The KNVB were contacted by an unnamed player in December after he was approached with an offer to influence match results, with the association then reporting the matter to the nation's public prosecutor.
An investigation was subsequently launched, leading the prosecutors to reporters from an investigative journalism show called RamBam.
"There's a difference between trying to expose someone who has actually been fixing matches and randomly calling players and try to convince them to throw a game," said a spokesperson for the KNVB, speaking to De Telegraaf. "In the first case, you are helping solving a problem, but you are actually the problem itself in the second case.
"There is no difference between attempted match-fixing by criminals or by TV producers. It's about manipulating games, which hurts the integrity of the sport. We called CCCP (the show's production company) to discuss the matter and will send them a mail to tell them to stop approaching players.
"We don't know whether any players took the bait. It would obviously be lamentable if someone was open to fixing a match.
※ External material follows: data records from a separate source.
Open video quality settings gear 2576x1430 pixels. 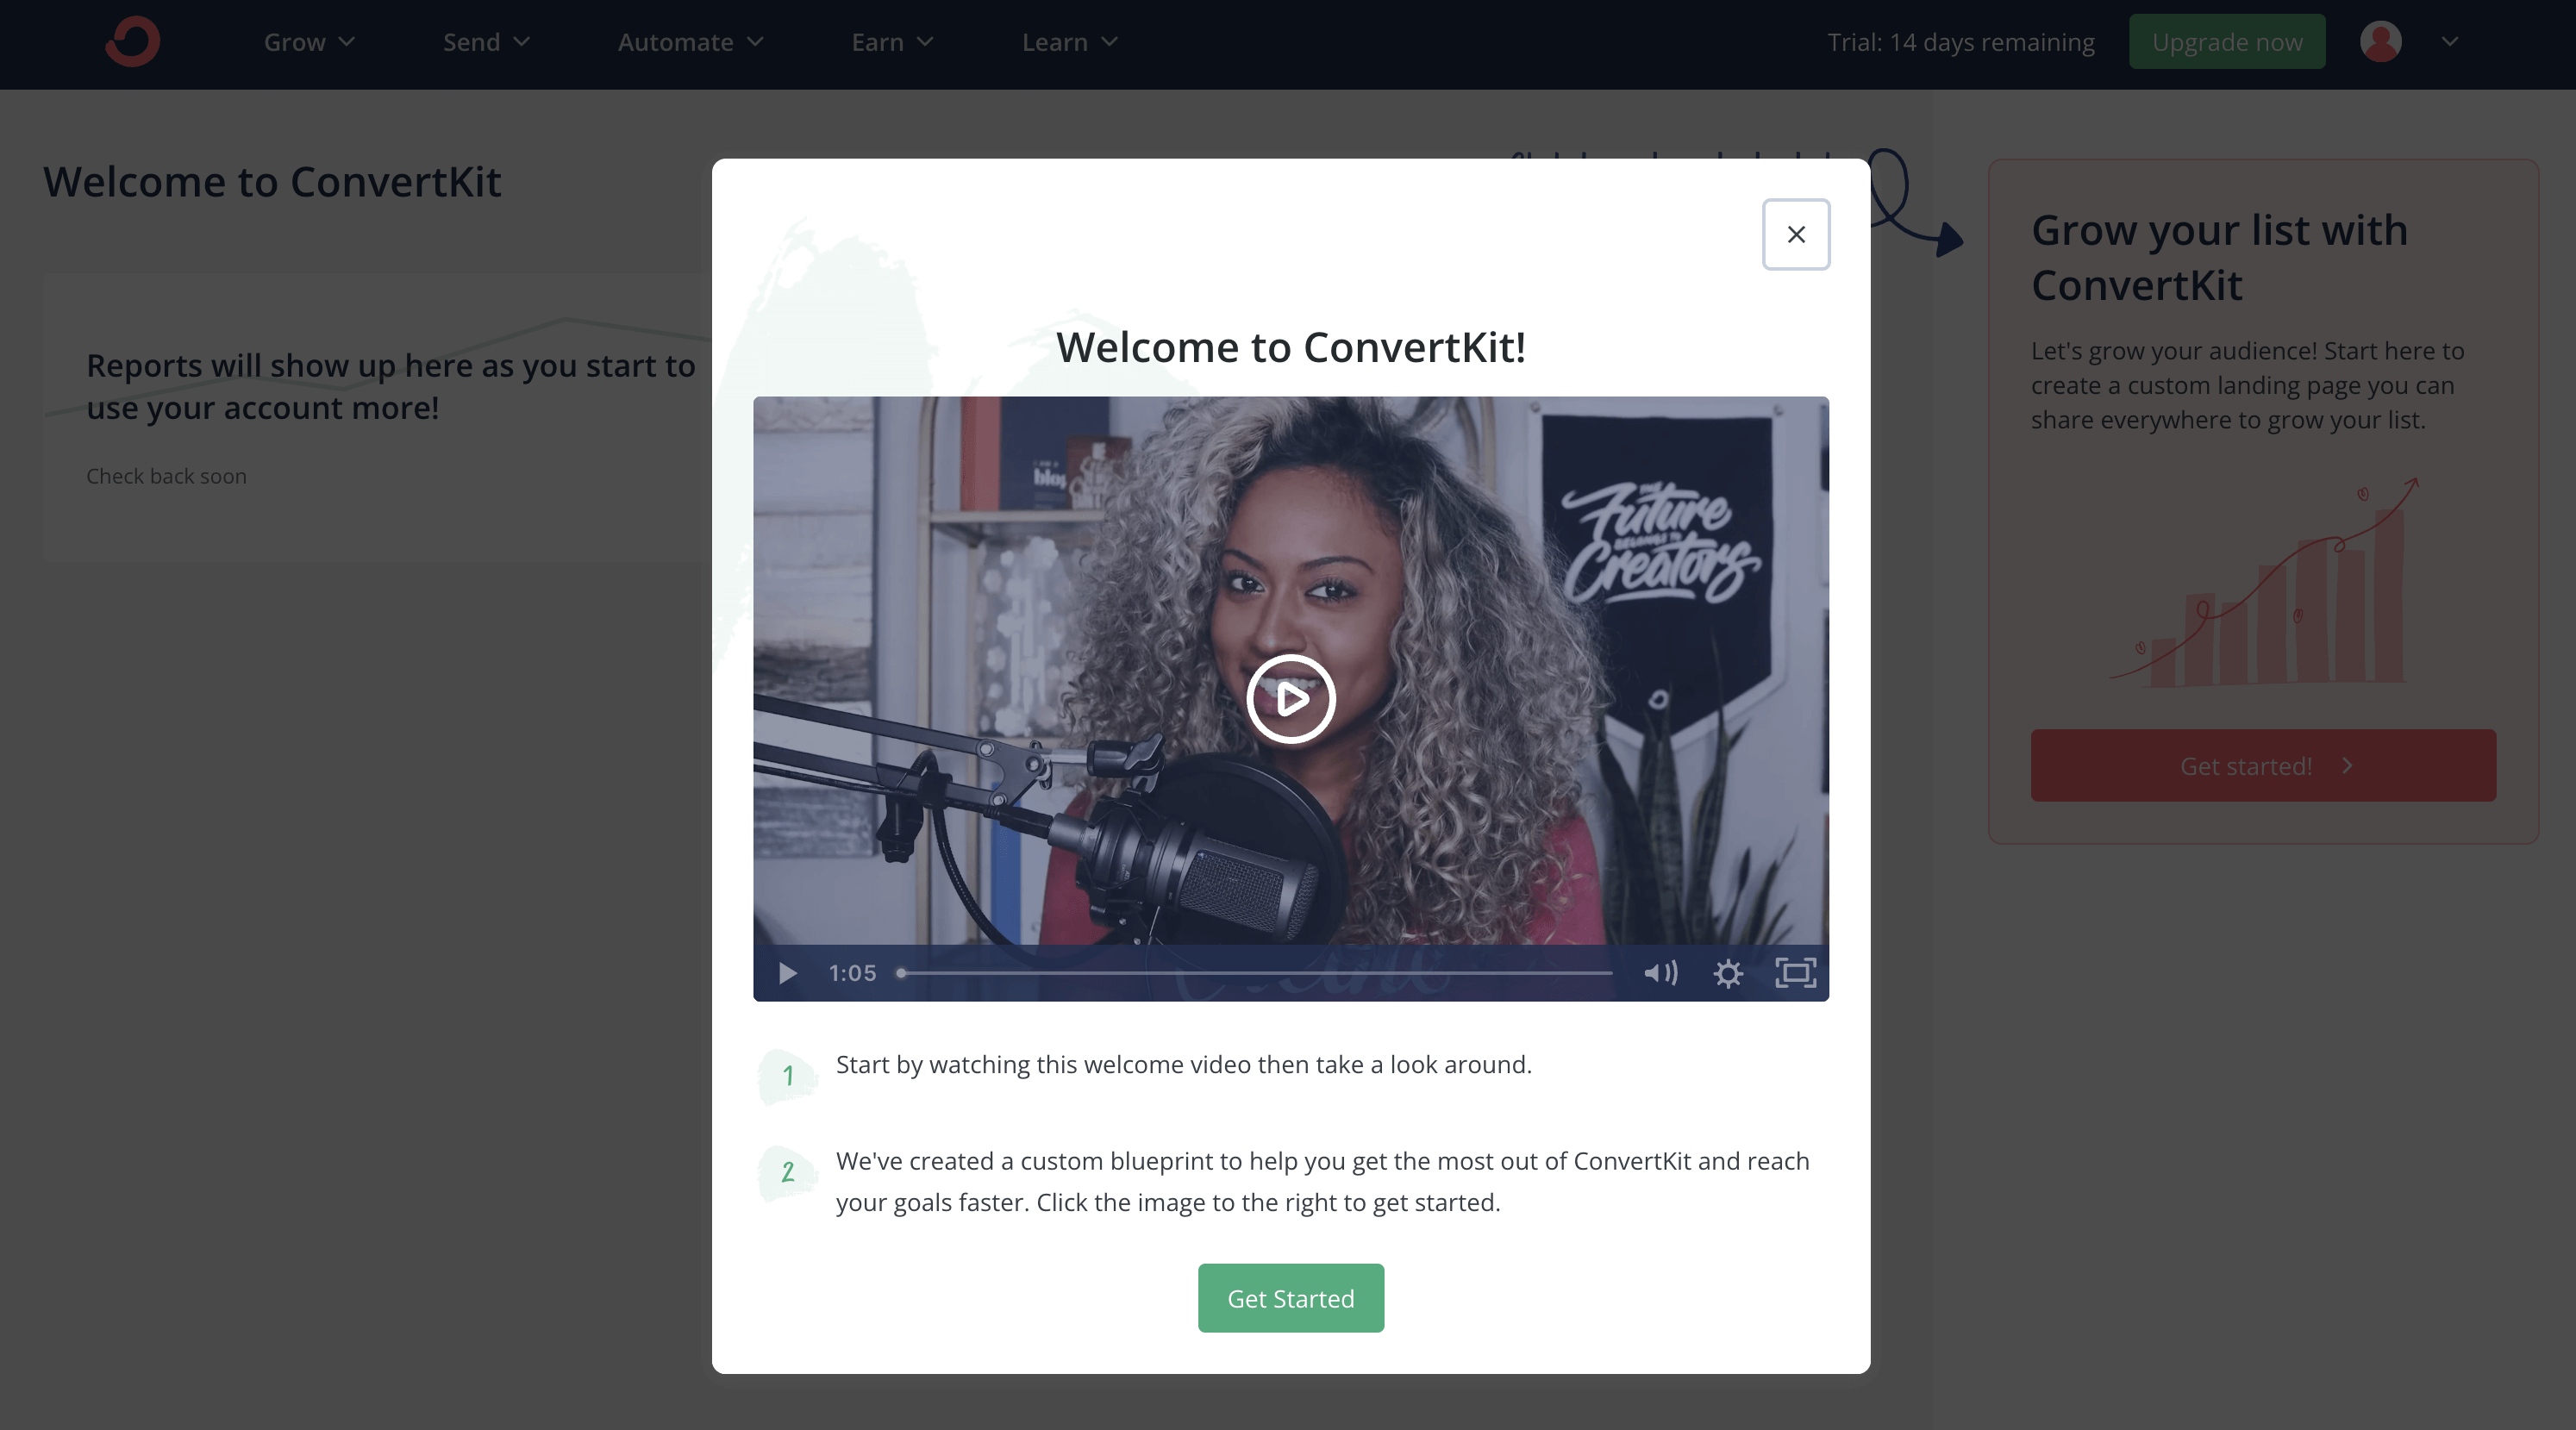1729,972
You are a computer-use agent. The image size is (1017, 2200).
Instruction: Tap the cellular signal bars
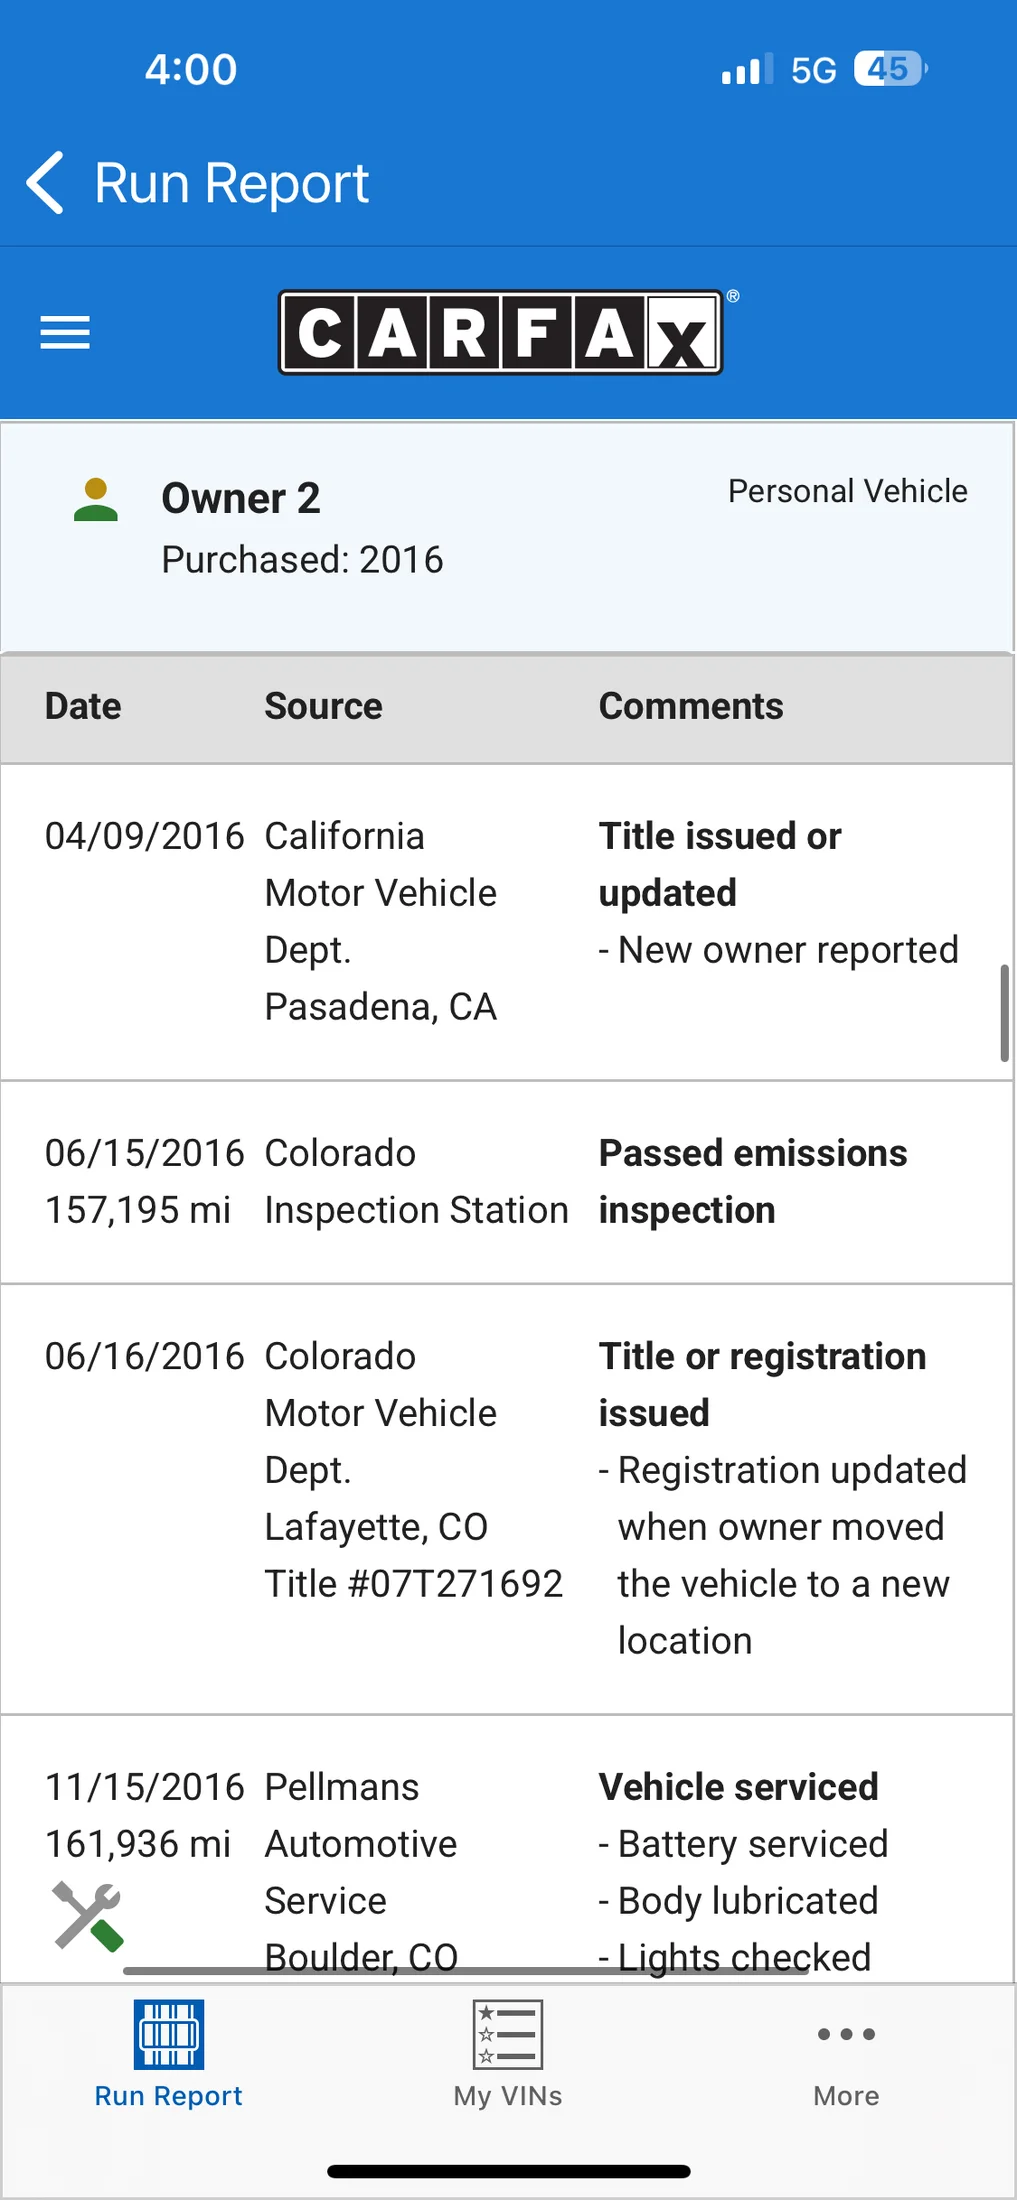pos(746,70)

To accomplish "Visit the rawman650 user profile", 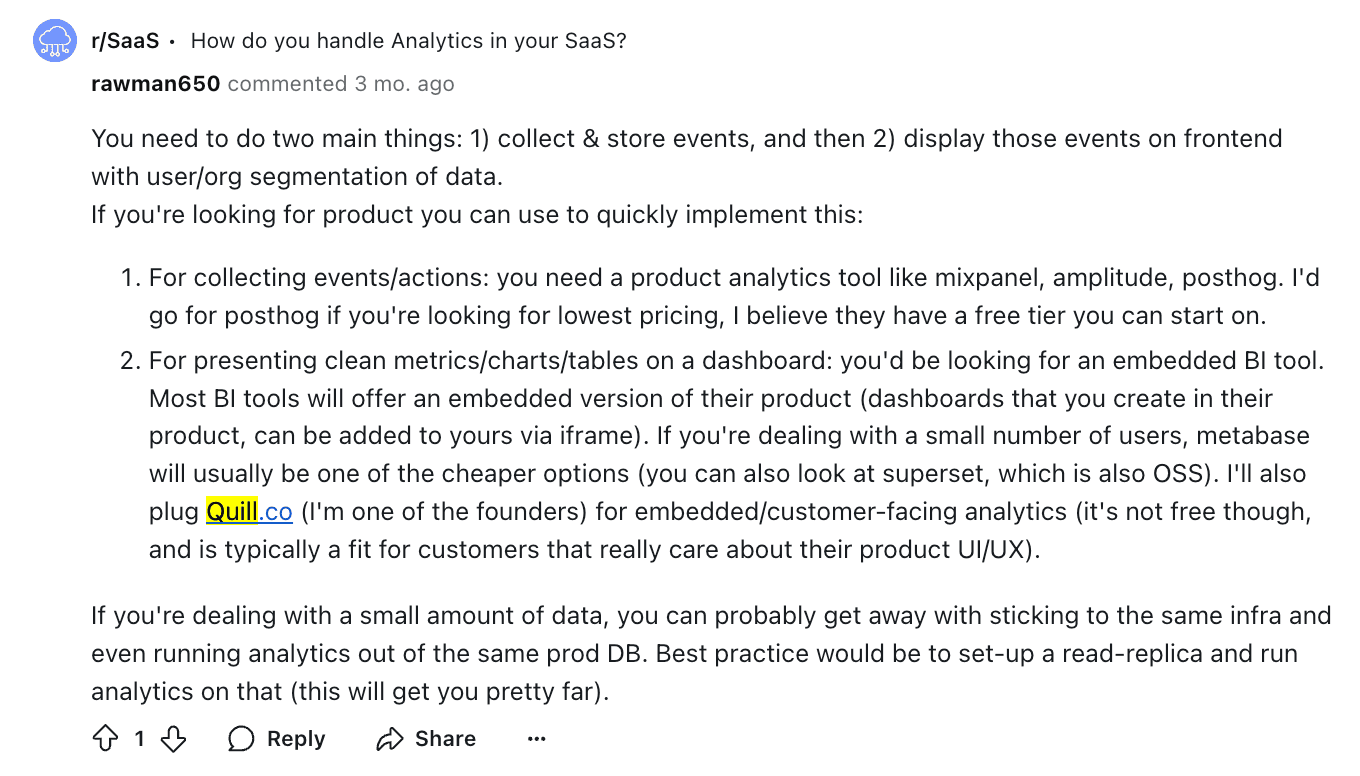I will 155,84.
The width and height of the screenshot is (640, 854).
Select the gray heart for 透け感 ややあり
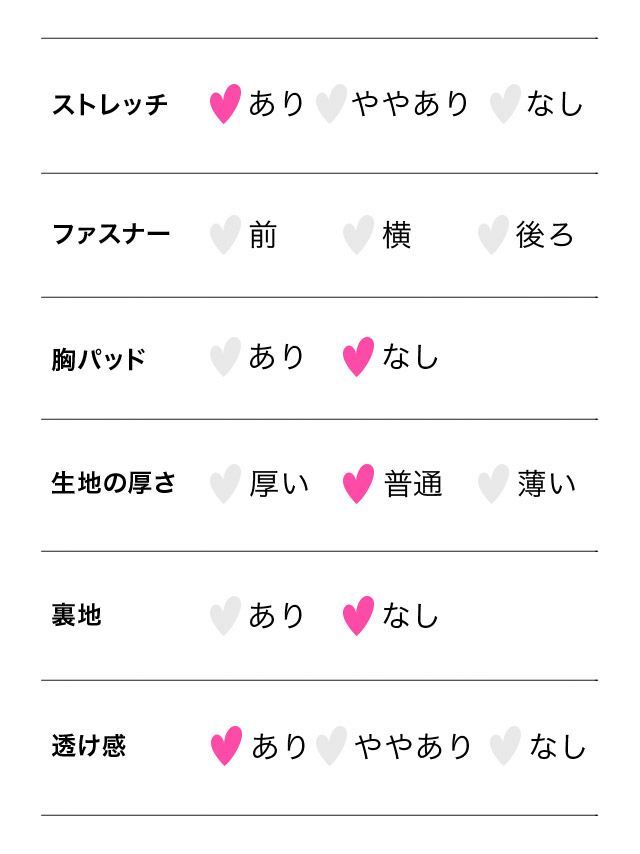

"But we also know there are players who could be tempted. We know all about previous cases. We don't need a TV show for that.
The KNVB spokesperson commended the player involved for following the official and appropriate channels.
"We first heard about this in early December when a player called us. We have previously told players to always get in touch if they are approached for something like this.
"The good thing here is that the KNVB was approached by said player. We then got in touch with the public prosecutor and that got things going.
"A player is very much in the wrong if he takes the bait, but making a TV show about it would hurt him for the rest of his life. We have our doubts about this method.
"Again, it would be different if they actually exposed someone who was already guilty of match-fixing. The public prosecutor is looking into the matter and we are considering taking legal action."